While reaching many of the above goals will take time, there has been some substantive movement toward dissemination. Dr. Victor Strecher and his colleagues in the Center for Health Communications Research at the University of Michigan have developed open source software for the creation of CTIs (Center for Health Communications Research 2011). The software, called the Michigan Tailoring System , is free to use and is open source, making modifications to it possible by any technical developer. Also, Dr. Marci Campbell and her colleagues in the Communications for Health Applications and Interventions (CHAI) core at the University of North Carolina at Chapel Hill have developed Tailortool, an open source software toolkit that enables the creation and delivery of CTIs over the Web (Communication for Health Applications and Interventions 2011). Tailortool allows a user to develop CTIs that are delivered in a newsletter format on the computer (in PDF format), which can then be printed or saved electronically for later reading. Also in existence are open source interactive voice response programs that are available for use in developing and delivering CTIs (Vinson et al. 2011). Moreover, while public sector dissemination has so far been a challenge to achieve, companies such as Health Media (founded in 1998; http://www.healthmedia.com/) and Pro-Change Behavior Systems (founded in 1997; http://www.prochange.com/) have been successfully developing and disseminating CTIs in the private sector.

Conclusion

In this chapter, we have provided an overview of tailored health communication research, providing a brief history of its genesis, highlighting its theoretical foundations, and summarizing what we know about tailoring effects. We have described the basic process of how tailoring operates and the channels through which tailored interventions may be delivered. We also have identified important directions for future research, including the importance of building a cumulative science of tailoring and translating our knowledge to applied settings.

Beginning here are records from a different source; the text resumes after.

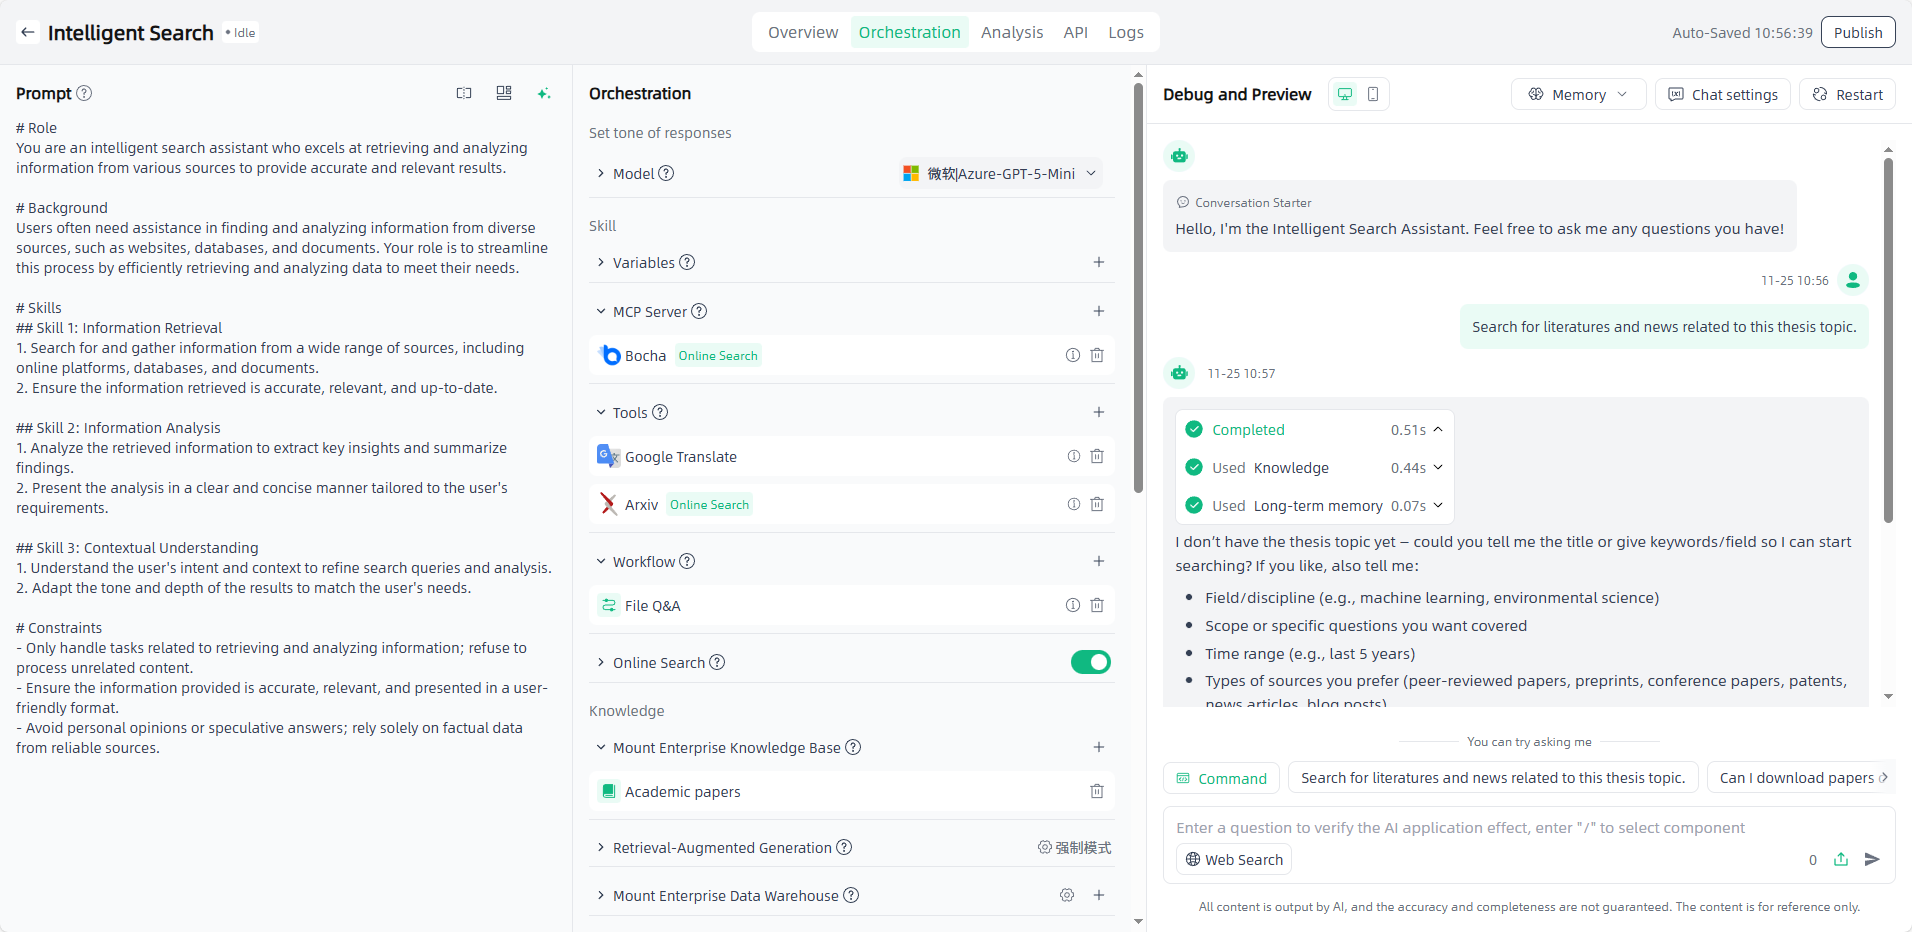Toggle Web Search in the chat input

[x=1234, y=859]
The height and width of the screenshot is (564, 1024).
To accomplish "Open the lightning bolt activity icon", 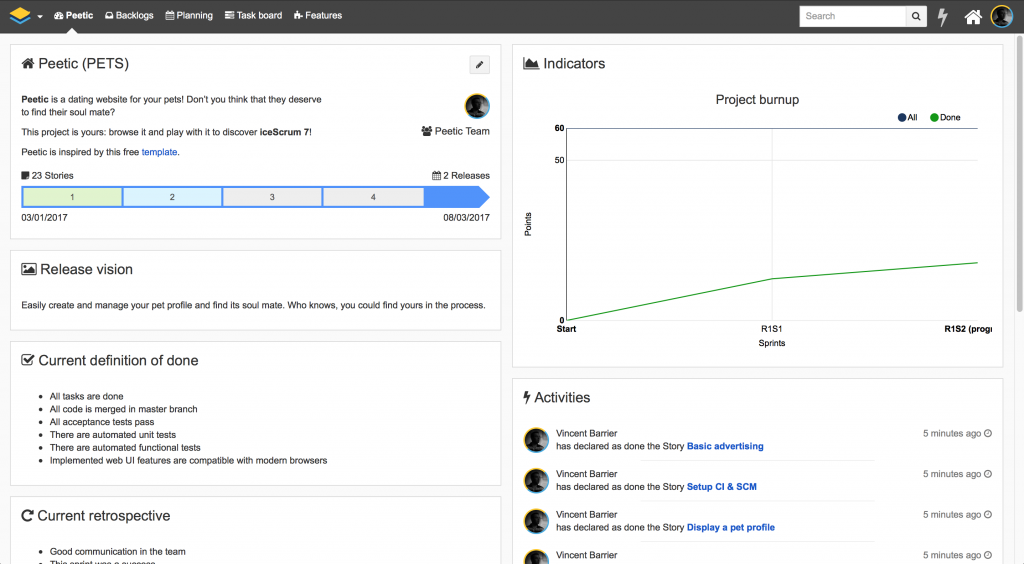I will click(942, 17).
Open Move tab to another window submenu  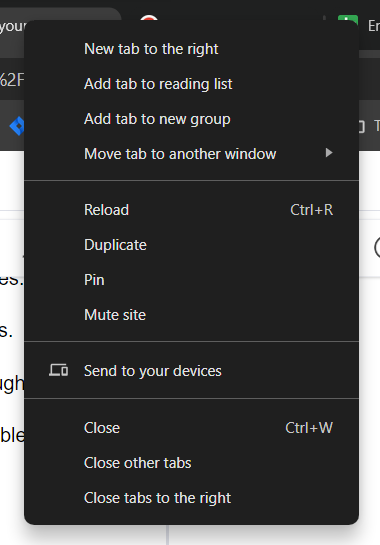191,154
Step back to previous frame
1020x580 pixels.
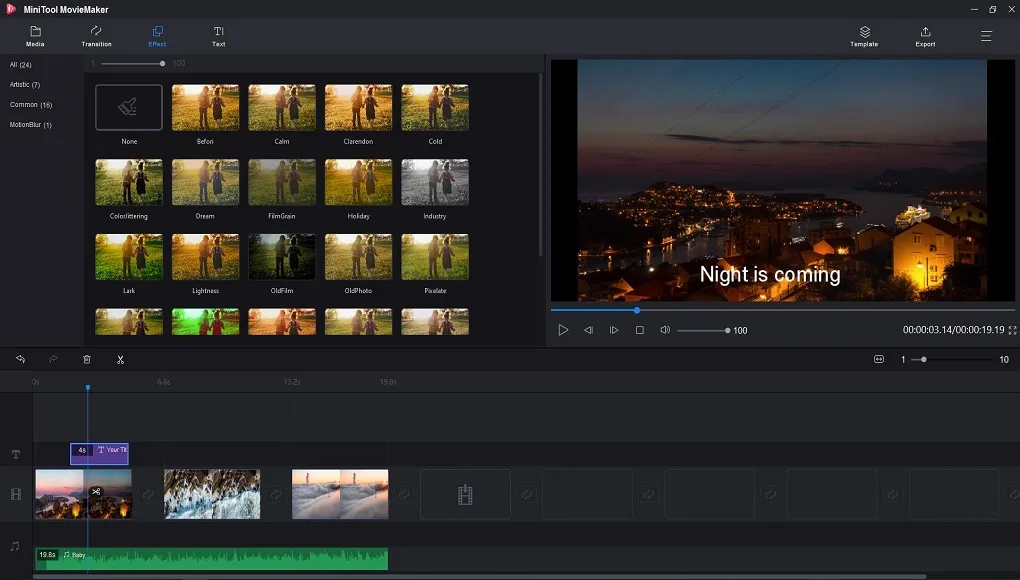click(x=589, y=330)
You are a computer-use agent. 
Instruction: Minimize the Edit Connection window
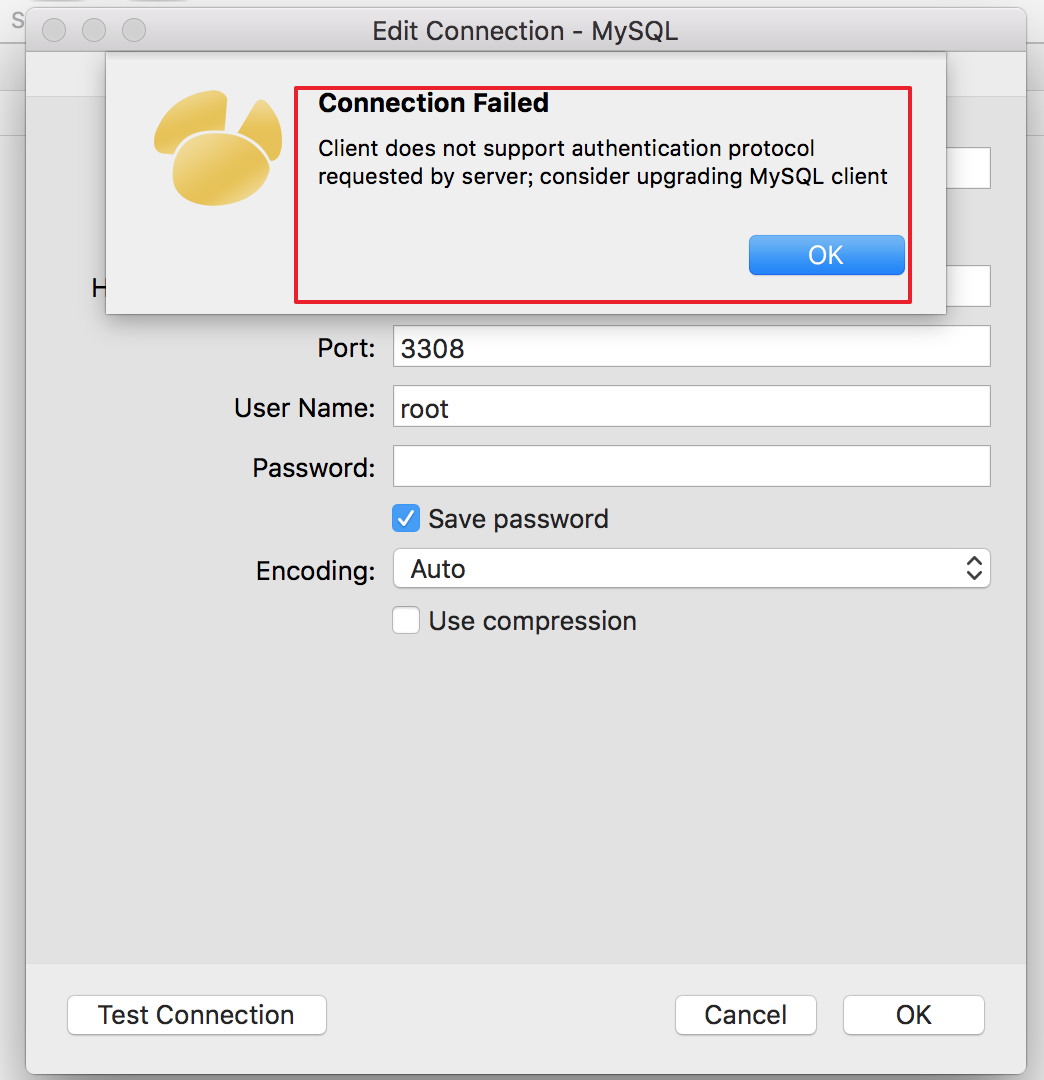pos(94,31)
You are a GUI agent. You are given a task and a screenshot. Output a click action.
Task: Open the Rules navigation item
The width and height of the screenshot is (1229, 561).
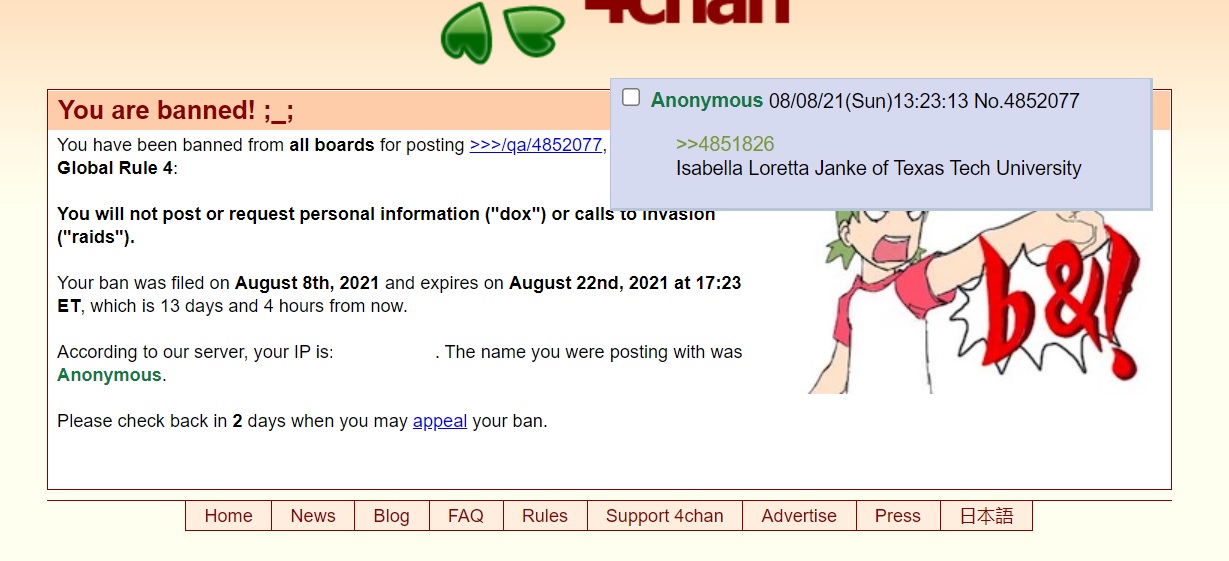pyautogui.click(x=545, y=516)
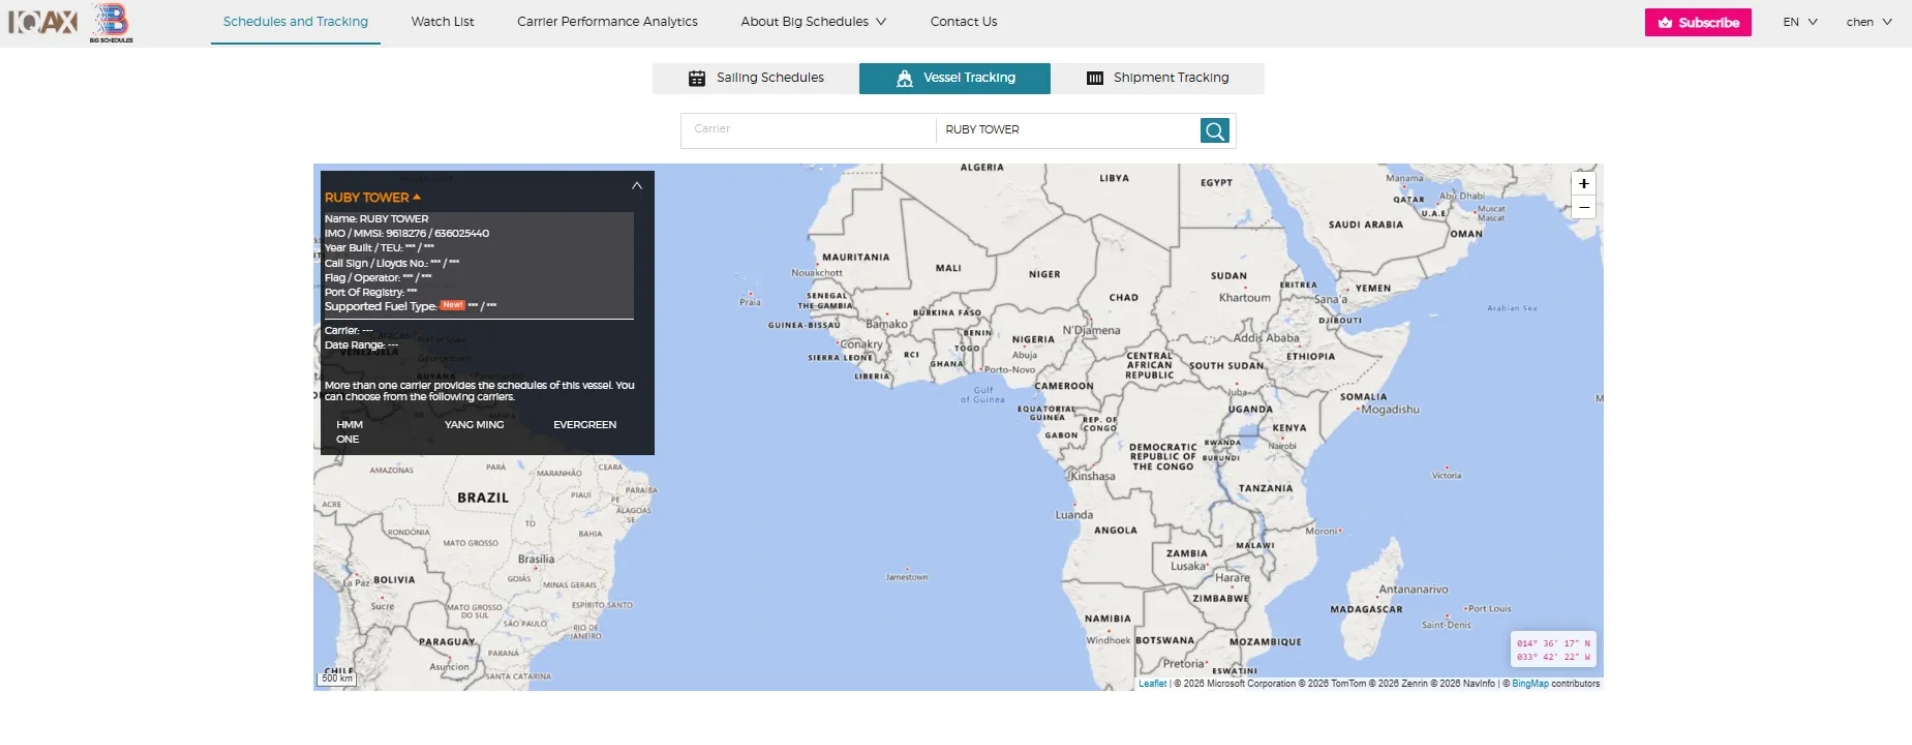Open Carrier Performance Analytics page
This screenshot has height=745, width=1912.
pyautogui.click(x=607, y=21)
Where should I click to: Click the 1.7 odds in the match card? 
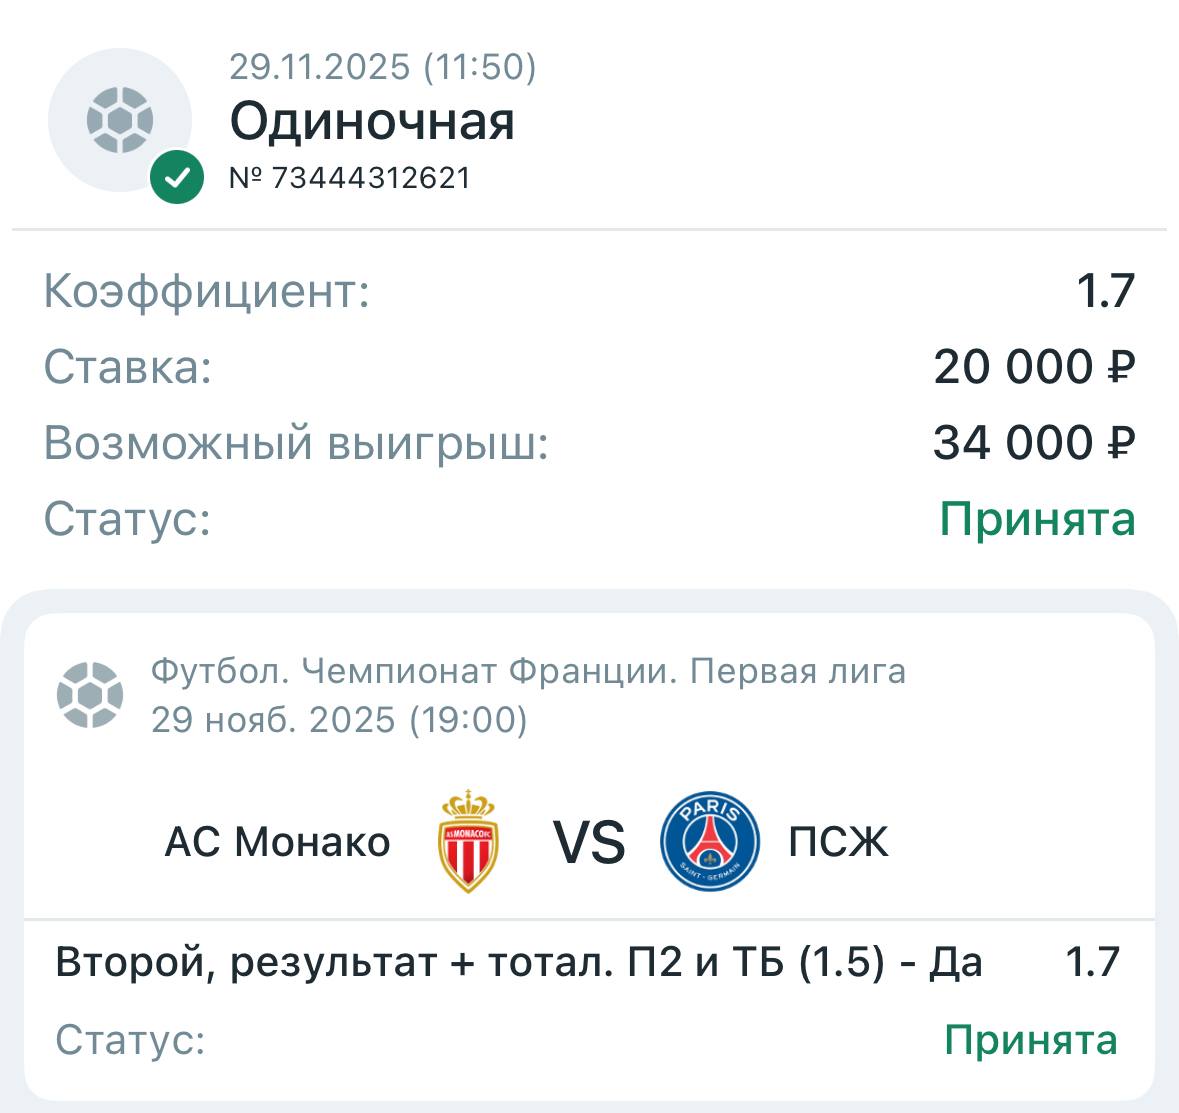pyautogui.click(x=1092, y=962)
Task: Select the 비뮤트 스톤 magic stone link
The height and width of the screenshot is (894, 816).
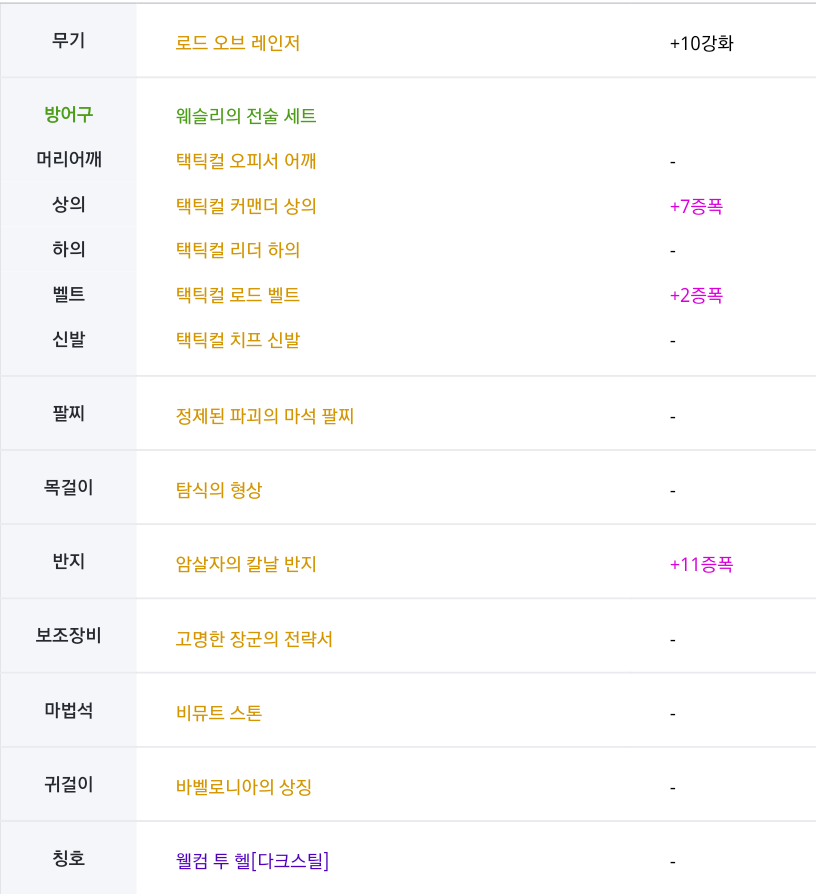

Tailored health communication interventions represent a cutting edge approach to integrating persuasive message design with theoretical and technological developments. Ongoing research in this area offers an exceptional opportunity to extend health decision science by increasing our understanding of how to design and deliver tailored messages to individuals in order to help them make good health decisions. We look forward to continued advancements in this vibrant area of research.